> DATA SUPPLIED
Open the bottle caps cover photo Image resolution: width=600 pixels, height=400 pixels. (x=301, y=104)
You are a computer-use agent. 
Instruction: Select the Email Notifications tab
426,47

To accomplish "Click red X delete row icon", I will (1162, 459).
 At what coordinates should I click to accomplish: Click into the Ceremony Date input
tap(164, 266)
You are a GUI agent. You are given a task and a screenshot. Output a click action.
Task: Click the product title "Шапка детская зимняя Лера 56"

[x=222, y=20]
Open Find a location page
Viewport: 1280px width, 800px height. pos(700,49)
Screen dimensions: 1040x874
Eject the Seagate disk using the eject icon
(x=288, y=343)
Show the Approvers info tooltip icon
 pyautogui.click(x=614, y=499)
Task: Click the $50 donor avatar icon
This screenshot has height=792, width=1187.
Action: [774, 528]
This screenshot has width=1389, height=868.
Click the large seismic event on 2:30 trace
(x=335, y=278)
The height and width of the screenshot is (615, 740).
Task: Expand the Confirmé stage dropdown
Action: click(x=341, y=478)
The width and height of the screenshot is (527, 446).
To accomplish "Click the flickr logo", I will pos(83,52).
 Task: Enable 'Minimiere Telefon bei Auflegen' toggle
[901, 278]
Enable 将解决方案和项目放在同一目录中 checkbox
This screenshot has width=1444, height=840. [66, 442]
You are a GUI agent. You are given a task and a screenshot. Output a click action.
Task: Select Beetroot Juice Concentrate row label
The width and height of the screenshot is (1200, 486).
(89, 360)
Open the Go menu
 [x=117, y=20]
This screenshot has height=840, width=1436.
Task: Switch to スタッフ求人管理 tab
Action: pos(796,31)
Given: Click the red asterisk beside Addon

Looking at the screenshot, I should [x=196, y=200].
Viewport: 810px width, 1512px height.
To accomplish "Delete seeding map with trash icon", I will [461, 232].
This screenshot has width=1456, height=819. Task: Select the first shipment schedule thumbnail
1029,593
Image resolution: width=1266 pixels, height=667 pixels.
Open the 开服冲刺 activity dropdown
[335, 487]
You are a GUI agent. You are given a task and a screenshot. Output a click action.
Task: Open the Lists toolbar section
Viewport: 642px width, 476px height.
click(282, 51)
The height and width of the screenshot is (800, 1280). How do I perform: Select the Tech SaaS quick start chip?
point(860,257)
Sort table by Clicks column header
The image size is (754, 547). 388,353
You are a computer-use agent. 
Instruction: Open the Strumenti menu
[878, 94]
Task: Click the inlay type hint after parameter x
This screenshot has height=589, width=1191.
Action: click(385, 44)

> EXERCISE INSTRUCTIONS
Repeat all of the records above exactly as written.

> REPLY
Open the bottle caps cover photo Image resolution: width=600 pixels, height=400 pixels. (x=301, y=104)
You are a computer-use agent. 
Instruction: Select the Email Notifications tab
426,47

To accomplish "Click red X delete row icon", I will (1162, 459).
 At what coordinates should I click to accomplish: Click into the Ceremony Date input
tap(164, 266)
You are a GUI agent. You are given a task and a screenshot. Output a click action.
Task: Click the product title "Шапка детская зимняя Лера 56"

[x=222, y=20]
Open Find a location page
Viewport: 1280px width, 800px height. pos(700,49)
Screen dimensions: 1040x874
Eject the Seagate disk using the eject icon
(x=288, y=343)
Show the Approvers info tooltip icon
 pyautogui.click(x=614, y=499)
Task: Click the $50 donor avatar icon
This screenshot has height=792, width=1187.
Action: [774, 528]
This screenshot has width=1389, height=868.
Click the large seismic event on 2:30 trace
(x=335, y=278)
The height and width of the screenshot is (615, 740).
Task: Expand the Confirmé stage dropdown
Action: click(x=341, y=478)
The width and height of the screenshot is (527, 446).
To accomplish "Click the flickr logo", I will pos(83,52).
 Task: Enable 'Minimiere Telefon bei Auflegen' toggle
[901, 278]
Enable 将解决方案和项目放在同一目录中 checkbox
This screenshot has width=1444, height=840. [66, 442]
You are a GUI agent. You are given a task and a screenshot. Output a click action.
Task: Select Beetroot Juice Concentrate row label
The width and height of the screenshot is (1200, 486).
(89, 360)
Open the Go menu
 [x=117, y=20]
This screenshot has height=840, width=1436.
Task: Switch to スタッフ求人管理 tab
Action: pos(796,31)
Given: Click the red asterisk beside Addon

Looking at the screenshot, I should [x=196, y=200].
Viewport: 810px width, 1512px height.
To accomplish "Delete seeding map with trash icon", I will [461, 232].
This screenshot has width=1456, height=819. Task: Select the first shipment schedule thumbnail
1029,593
Image resolution: width=1266 pixels, height=667 pixels.
Open the 开服冲刺 activity dropdown
[335, 487]
You are a GUI agent. You are given a task and a screenshot. Output a click action.
Task: Open the Lists toolbar section
Viewport: 642px width, 476px height.
click(282, 51)
The height and width of the screenshot is (800, 1280). How do I perform: Select the Tech SaaS quick start chip?
point(860,257)
Sort table by Clicks column header
The image size is (754, 547). 388,353
You are a computer-use agent. 
Instruction: Open the Strumenti menu
[878, 94]
Task: Click the inlay type hint after parameter x
This screenshot has height=589, width=1191.
Action: click(385, 44)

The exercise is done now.